#### [Records shown]
--- Begin ---

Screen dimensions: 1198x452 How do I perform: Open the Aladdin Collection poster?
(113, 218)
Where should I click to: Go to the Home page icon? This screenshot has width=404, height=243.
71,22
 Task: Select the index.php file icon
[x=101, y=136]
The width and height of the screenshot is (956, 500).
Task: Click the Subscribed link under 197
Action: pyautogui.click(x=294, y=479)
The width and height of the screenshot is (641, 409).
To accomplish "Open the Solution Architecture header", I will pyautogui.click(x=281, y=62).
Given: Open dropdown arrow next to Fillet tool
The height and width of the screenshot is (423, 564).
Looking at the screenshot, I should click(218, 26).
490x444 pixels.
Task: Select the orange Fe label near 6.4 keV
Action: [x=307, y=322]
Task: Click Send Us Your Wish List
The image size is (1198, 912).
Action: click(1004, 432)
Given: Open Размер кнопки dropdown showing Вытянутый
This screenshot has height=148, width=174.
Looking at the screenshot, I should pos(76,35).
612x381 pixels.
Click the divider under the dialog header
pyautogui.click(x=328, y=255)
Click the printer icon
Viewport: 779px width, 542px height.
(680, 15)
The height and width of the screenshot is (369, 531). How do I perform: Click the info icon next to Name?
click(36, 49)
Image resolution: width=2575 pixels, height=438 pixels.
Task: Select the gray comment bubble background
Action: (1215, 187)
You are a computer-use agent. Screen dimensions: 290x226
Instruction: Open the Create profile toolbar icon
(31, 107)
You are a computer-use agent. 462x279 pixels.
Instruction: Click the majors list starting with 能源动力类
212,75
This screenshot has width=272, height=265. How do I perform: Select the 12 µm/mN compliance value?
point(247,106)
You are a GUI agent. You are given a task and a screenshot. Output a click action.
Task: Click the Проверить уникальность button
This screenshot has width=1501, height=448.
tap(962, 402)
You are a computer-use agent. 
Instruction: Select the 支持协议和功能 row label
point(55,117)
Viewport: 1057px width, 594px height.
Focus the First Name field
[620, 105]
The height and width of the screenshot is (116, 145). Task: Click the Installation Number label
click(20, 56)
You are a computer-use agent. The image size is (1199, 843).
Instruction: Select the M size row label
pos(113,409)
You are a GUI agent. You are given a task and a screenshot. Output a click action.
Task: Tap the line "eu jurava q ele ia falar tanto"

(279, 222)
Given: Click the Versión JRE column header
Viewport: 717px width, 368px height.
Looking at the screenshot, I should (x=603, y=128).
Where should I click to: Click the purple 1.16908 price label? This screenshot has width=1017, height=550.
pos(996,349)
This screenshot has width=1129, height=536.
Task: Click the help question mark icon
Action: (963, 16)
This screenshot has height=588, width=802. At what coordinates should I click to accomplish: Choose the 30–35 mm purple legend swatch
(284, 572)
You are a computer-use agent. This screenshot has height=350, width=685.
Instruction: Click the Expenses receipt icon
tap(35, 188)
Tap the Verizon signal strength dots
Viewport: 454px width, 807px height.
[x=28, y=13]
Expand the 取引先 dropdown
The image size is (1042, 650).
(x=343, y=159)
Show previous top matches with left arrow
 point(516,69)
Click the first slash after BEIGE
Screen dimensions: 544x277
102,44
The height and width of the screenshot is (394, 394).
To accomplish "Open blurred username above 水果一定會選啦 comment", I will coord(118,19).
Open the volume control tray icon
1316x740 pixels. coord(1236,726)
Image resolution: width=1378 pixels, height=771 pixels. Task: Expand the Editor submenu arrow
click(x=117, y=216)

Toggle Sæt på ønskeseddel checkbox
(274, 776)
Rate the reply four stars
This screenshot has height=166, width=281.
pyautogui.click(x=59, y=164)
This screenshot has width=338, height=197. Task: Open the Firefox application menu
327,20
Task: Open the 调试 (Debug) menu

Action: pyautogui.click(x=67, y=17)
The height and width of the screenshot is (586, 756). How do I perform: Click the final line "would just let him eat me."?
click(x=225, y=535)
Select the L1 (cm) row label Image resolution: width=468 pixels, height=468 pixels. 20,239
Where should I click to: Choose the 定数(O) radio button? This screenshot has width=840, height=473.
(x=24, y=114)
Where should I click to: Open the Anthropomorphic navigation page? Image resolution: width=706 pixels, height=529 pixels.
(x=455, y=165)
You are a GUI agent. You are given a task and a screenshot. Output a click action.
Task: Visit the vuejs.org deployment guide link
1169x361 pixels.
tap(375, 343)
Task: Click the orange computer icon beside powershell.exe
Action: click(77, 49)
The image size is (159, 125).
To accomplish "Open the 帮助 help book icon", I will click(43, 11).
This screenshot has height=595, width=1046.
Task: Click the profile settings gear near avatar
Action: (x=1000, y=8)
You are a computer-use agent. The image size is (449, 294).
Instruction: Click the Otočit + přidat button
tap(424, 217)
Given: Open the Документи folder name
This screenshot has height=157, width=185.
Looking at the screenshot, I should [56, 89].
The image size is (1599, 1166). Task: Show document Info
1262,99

--- End ---

#### [Direction]
Copy the items from the beginning through the line containing "Action: pyautogui.click(x=294, y=479)", substituting "banner" for "poster" and leaving everything else unchanged.

#### [Result]
Screen dimensions: 1198x452 How do I perform: Open the Aladdin Collection banner?
(113, 218)
Where should I click to: Go to the Home page icon? This screenshot has width=404, height=243.
71,22
 Task: Select the index.php file icon
[x=101, y=136]
The width and height of the screenshot is (956, 500).
Task: Click the Subscribed link under 197
Action: pyautogui.click(x=294, y=479)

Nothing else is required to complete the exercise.